• _What you are asked to do_: Within the records, which lines hold the string "chevron"? Report each one by copying it.

────────────────────

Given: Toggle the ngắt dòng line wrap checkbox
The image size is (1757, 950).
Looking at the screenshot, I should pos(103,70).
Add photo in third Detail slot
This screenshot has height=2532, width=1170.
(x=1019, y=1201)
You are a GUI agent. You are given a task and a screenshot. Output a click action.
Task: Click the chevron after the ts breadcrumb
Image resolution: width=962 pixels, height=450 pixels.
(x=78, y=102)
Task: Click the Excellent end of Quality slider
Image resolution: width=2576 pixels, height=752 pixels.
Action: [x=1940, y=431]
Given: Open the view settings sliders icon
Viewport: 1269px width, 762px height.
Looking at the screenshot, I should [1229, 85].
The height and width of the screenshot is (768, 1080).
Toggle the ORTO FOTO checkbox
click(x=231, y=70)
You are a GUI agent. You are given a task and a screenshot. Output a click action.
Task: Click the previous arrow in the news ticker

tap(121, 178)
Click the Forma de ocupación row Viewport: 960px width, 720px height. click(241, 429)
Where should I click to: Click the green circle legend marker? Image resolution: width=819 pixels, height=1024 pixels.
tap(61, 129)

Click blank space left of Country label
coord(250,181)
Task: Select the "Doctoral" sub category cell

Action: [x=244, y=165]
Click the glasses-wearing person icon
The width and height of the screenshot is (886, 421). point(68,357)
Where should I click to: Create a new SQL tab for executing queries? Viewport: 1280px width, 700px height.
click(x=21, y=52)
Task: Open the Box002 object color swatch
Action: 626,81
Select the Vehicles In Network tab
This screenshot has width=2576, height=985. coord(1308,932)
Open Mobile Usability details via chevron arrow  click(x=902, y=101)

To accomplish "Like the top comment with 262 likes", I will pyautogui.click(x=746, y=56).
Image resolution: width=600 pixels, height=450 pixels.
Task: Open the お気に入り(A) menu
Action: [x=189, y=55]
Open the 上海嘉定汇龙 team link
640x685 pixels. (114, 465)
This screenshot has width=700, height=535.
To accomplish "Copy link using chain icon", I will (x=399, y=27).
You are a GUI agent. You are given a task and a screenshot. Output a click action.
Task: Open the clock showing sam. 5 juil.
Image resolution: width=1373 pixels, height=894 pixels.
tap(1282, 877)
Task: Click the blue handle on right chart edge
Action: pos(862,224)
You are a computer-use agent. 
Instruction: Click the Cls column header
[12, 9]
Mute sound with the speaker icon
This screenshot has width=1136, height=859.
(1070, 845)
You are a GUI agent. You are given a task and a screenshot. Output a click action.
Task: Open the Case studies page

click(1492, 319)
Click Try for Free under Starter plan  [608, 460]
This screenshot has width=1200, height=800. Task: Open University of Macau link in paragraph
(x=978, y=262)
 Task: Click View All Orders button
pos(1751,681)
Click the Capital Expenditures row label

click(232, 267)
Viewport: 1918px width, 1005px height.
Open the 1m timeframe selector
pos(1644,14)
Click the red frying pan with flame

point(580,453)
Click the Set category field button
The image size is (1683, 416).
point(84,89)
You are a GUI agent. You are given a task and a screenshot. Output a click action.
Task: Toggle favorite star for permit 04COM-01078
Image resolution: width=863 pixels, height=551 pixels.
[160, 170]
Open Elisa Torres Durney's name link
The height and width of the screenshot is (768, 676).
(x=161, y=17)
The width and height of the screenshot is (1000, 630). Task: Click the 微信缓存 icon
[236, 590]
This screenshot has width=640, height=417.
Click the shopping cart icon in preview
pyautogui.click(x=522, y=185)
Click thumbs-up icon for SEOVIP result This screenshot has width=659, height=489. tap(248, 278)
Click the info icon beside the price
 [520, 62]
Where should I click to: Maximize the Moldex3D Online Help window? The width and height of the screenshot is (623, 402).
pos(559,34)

────────────────────

• _Written response_:
Task: Click the chevron after the ts breadcrumb
Open Mobile Usability details via chevron arrow  click(x=902, y=101)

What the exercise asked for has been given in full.